Robocalls Have Been Blocked, But Businesses Can-Spam Emails with Little Regulation
As the Supreme Court stated in the 2020 case Barr v. American Association of Political Consultants, “Americans passionately disagree about many things. But they are largely united in their disdain for robocalls." Americans are similarly united in their disdain for spam emails. However, Congress’s regulation of spam emails through the Controlling the Assault of Non-Solicited Pornography and Marketing Act (CAN-SPAM) fails to protect vulnerable constituents in the same way the Telephone Consumer Protection Act (TCPA) protects from robocalls.

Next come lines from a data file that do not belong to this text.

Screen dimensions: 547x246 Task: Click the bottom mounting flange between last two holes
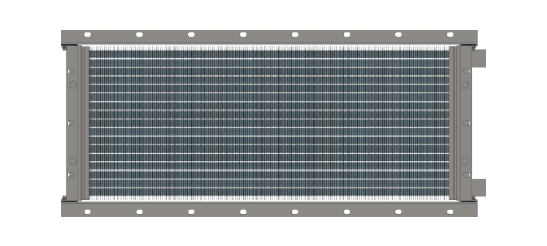pos(424,209)
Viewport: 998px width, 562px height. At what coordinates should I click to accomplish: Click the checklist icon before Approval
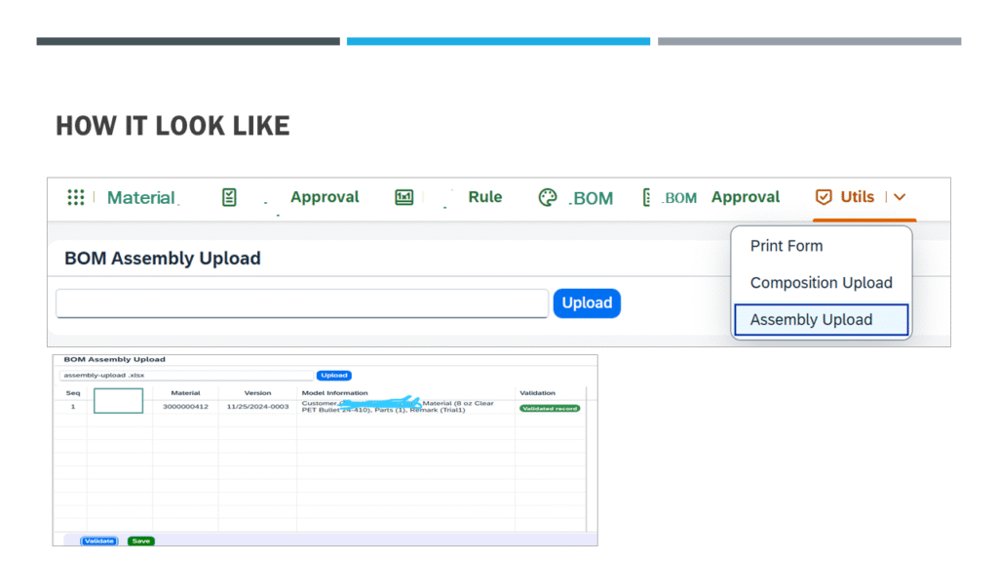pyautogui.click(x=229, y=198)
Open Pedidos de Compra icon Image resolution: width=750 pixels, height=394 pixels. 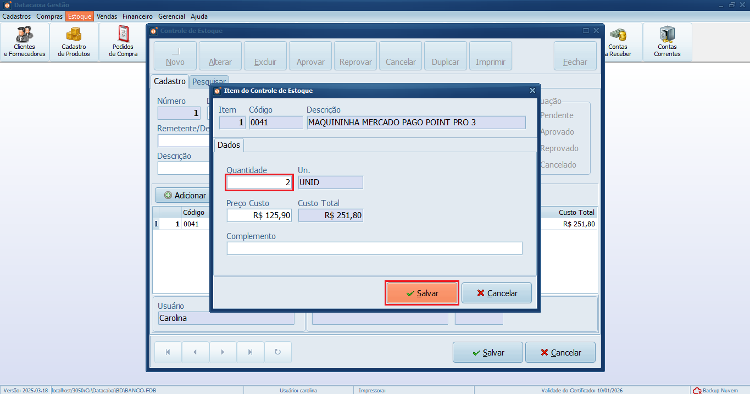(x=123, y=42)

Using the TCPA, Barr, and other commercial speech cases as illuminating precedent, this Note focuses on the future of spam email and spam social media message (“social spam”) regulation. In Part I, this Note discusses the text and background of the TCPA and CAN-SPAM, relevant litigation, spam-related consumer harms, and emerging social spam concerns.
In Part II, this Note analyzes CAN-SPAM’s performance since its enactment. This Note argues CAN-SPAM has failed to protect consumers from spam emails and the emergence of social spam on several grounds. First, CAN-SPAM gives businesses too much leeway, which they have consistently abused. Second, CAN-SPAM lacks an expanded private right of action. Third, CAN-SPAM does not have a “do not email” registry. Fourth, CAN-SPAM allows non-commercial spam. Fifth, CAN-SPAM’s preemption provision prevents states from taking further steps in regulating spam emails. Sixth, CAN-SPAM is outdated and needs significant amendments to regulate social spam.
In Part III, this Note proposes that a new federal law needs to replace CAN-SPAM to effectively regulate spam emails and social spam. Utilizing the TCPA as a model, the new law should incorporate some current provisions of CAN-SPAM and add specialized regulations for social spam. The new law should include a provision which states that advertising emails, solicited and unsolicited alike, must include information on how the advertiser obtained the consumer’s email address. This legislative solution must be content-neutral in accordance with the commercial speech regulation test in Central Hudson Gas & Electric Corp. v. Public Service Commission and abide by the ruling in Barr.
Finally, in Part IV, this Note concludes by reemphasizing the need for a new federal law regulating spam emails and social spam. If more media coverage and public interest arises, members of the Senate Commerce Subcommittee on Communications, Media, and Broadband should capitalize on the opportunity to ease this evolving burden on consumers.